§ **Exercise goal**: Find the line with "[Soundcloud] (1064, 2390)" in the records below. Copy it and every line after it, up to and including the line with "[Compartilhe o evento em LinkedIn]".

Saved data entries
*****
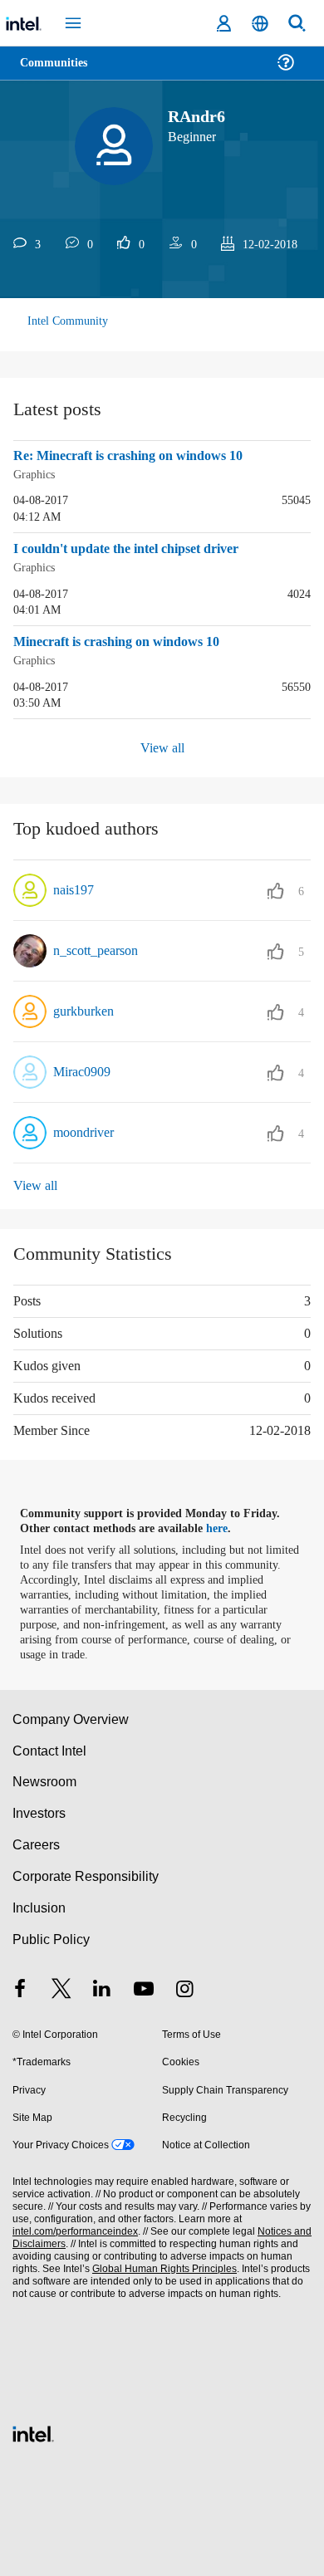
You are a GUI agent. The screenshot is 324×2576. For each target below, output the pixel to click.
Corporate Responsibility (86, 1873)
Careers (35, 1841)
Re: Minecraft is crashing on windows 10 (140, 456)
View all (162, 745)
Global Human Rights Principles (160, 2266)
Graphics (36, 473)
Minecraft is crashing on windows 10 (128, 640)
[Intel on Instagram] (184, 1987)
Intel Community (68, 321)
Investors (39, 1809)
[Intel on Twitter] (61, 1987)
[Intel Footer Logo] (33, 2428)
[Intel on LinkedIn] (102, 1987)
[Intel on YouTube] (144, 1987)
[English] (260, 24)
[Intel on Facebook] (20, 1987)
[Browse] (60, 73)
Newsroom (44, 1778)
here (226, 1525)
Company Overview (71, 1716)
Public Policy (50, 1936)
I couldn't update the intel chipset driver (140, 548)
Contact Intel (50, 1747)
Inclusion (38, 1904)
*****
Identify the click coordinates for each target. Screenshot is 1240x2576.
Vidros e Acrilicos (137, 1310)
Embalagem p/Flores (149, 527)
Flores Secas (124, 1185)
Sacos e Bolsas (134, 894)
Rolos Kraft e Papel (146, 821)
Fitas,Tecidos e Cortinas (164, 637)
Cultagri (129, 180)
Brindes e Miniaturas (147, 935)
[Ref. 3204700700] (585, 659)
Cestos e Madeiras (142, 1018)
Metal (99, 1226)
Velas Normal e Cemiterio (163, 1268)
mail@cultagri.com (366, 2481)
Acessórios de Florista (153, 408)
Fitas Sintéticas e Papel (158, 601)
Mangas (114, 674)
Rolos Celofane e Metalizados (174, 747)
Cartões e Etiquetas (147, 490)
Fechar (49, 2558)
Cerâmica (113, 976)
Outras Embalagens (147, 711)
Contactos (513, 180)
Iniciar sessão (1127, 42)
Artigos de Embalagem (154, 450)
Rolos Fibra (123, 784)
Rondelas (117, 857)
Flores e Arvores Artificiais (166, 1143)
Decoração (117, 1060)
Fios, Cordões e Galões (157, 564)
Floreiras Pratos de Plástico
*****
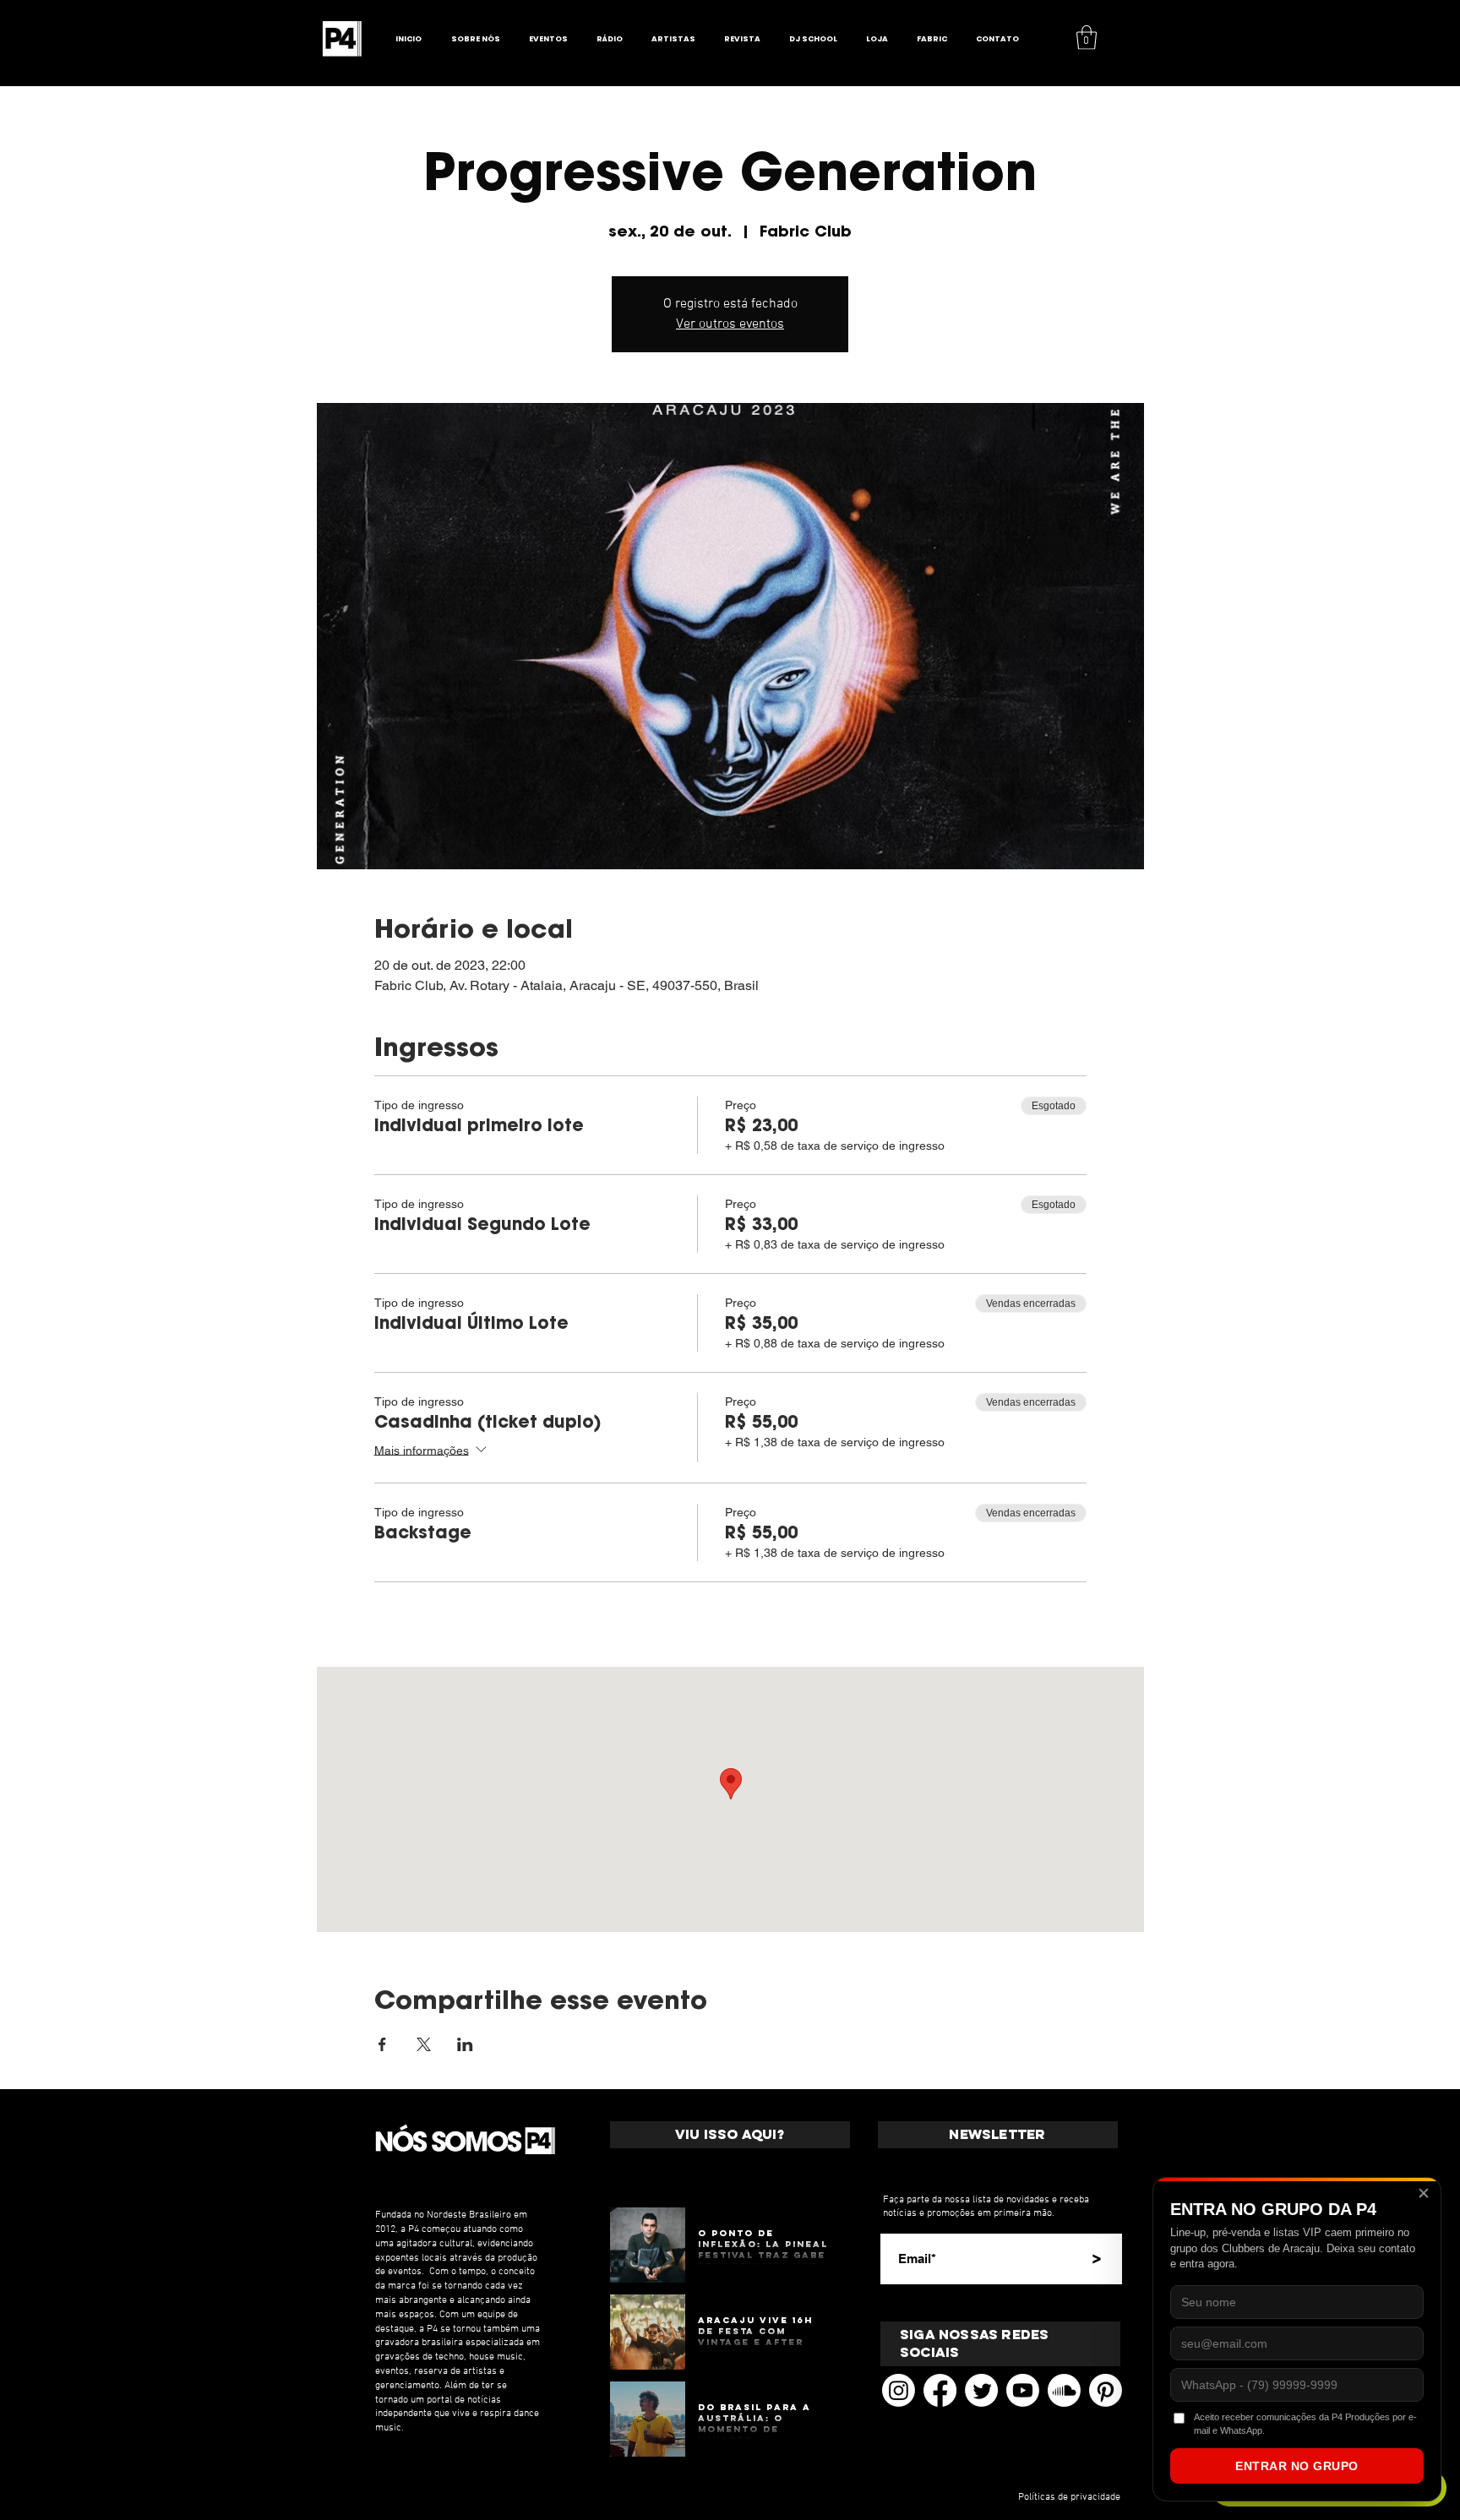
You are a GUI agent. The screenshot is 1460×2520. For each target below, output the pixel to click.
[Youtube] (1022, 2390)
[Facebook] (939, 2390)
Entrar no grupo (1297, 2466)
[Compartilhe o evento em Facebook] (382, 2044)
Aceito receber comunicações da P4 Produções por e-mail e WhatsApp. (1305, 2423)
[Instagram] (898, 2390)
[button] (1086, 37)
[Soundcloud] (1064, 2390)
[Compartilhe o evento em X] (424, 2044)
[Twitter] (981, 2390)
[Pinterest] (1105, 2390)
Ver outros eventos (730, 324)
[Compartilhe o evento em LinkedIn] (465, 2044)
*****
§ **Result of this exercise**:
[Soundcloud] (1064, 2390)
[Compartilhe o evento em X] (424, 2044)
[Twitter] (981, 2390)
[Pinterest] (1105, 2390)
Ver outros eventos (730, 324)
[Compartilhe o evento em LinkedIn] (465, 2044)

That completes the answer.